Manager Bo Porter Can Prove His Worth in the Following Days for the Houston Astros
With everything the Houston Astros’ front office has been dealing with lately, the last thing the team needs is a rift between the players and management. Manager Bo Porter will get a chance to prove his worth in the next few days with how he helps his players deal with their frustrations over the situation of Mark Appel being promoted. The team isn’t winning as is. Now, Porter will need to show he can keep his team focused on baseball and not politics. If he can do that, while showing the front office he can keep business out of the clubhouse, Porter may find himself in line for a contract extension with the team.
The Astros have not been playing well since the end of May. They have the second-worst record in all of baseball at 42-63, only half a game up on the Texas Rangers. With George Springer on the disabled list, the team doesn’t look to be winning at a higher pace anytime soon. This is where Porter needs to use his reputation as a player’s manager to keep his players focused on the field.
Enough is going wrong in Houston at the moment with stories popping up almost daily about the shortcomings of the front office. The Appel issue does not need to be added to the fire. There are many players on the team that probably won’t be there for the long haul and that works against Porter’s chances to lift the team’s moral. If he can show that he is capable of leading a young team that has had to deal with many obstacles, many formed by their own front office, there is no reason to think Porter cannot stick around in an Astros’ uniform for the time being.

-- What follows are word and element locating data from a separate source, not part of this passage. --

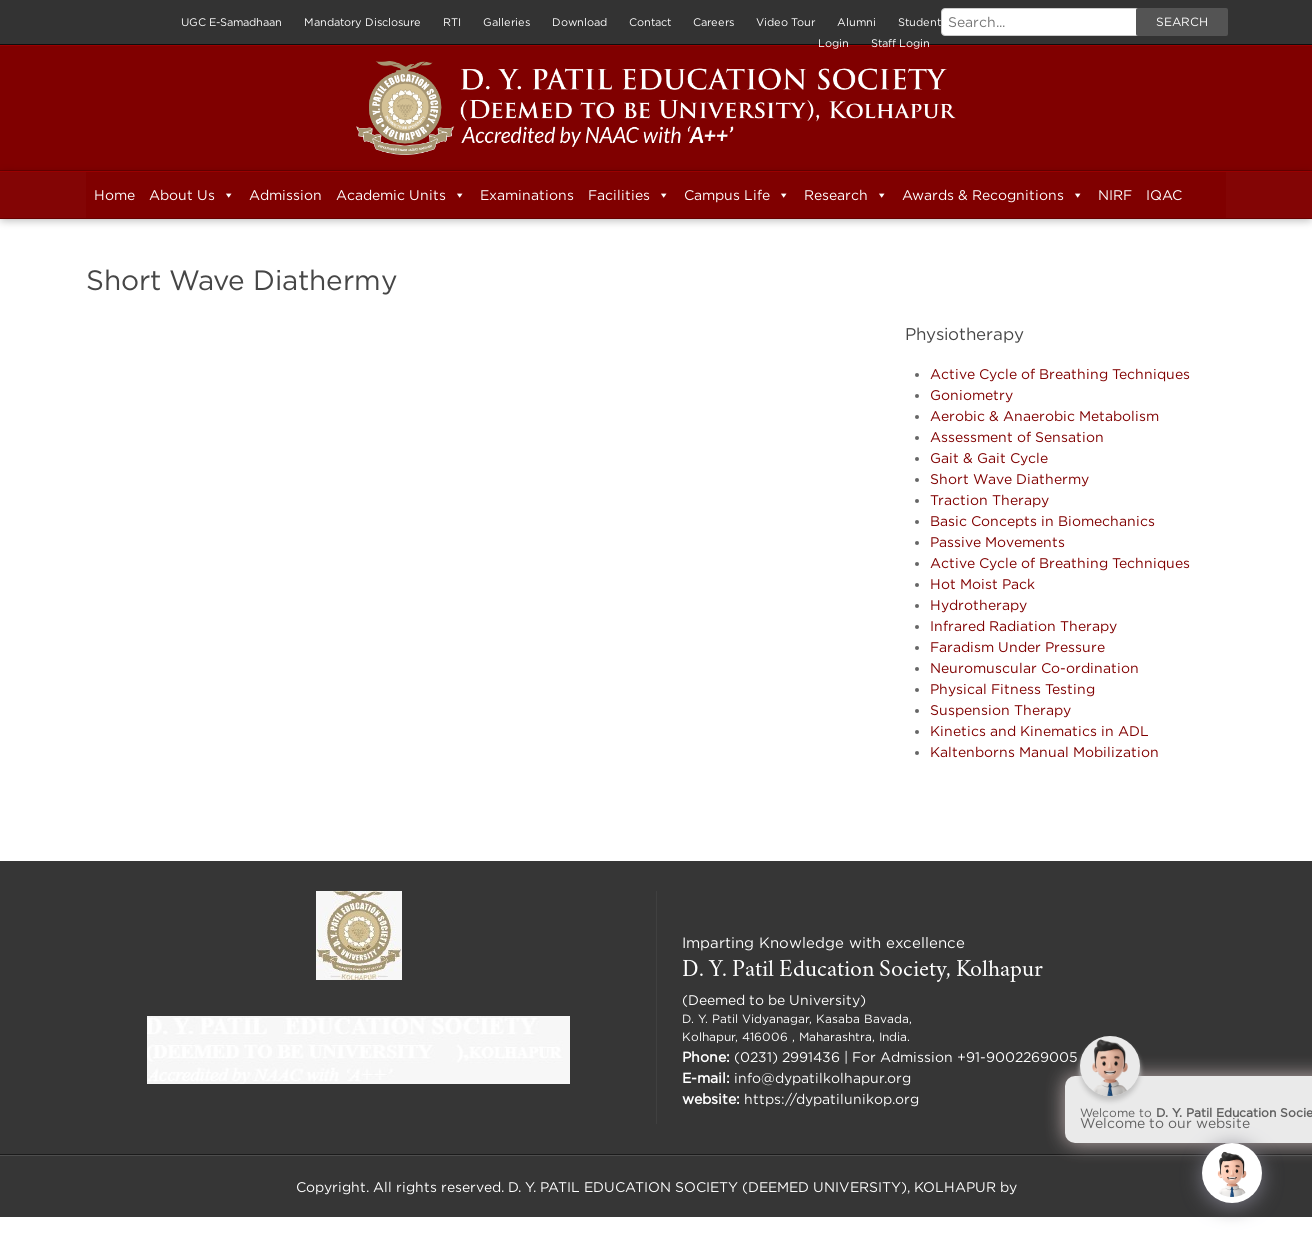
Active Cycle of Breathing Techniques (1060, 373)
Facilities (629, 195)
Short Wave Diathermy (1009, 478)
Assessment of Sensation (1017, 436)
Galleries (506, 22)
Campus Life (737, 195)
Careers (713, 22)
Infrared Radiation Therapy (1023, 625)
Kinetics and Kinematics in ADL (1039, 730)
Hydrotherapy (978, 604)
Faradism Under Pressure (1017, 646)
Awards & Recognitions (993, 195)
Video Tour (785, 22)
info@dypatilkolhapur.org (822, 1077)
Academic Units (401, 195)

Porter is only nine wins away from matching his total from last year. If he can wade through the mess the front office has put in front of his team, as well as finishing with a better record, Porter should get another year at managing the club based on that merit alone. He has yet to have a roster filled with significant major-league talent. You cannot blame the losses on a manager that has a lineup that consists of maybe three to four everyday MLB players.
Once the Astros decide to spend some real money on the roster after they start calling up more talent from their farm system, the front office can begin to actually judge Porter’s ability to manage a ball club. Anything less would be unfair and unjust to a major-league manager in his first gig. It would only strengthen the case for negative feedback for an Astros’ organization that has been viewed as looking out only for what’s in their best interest.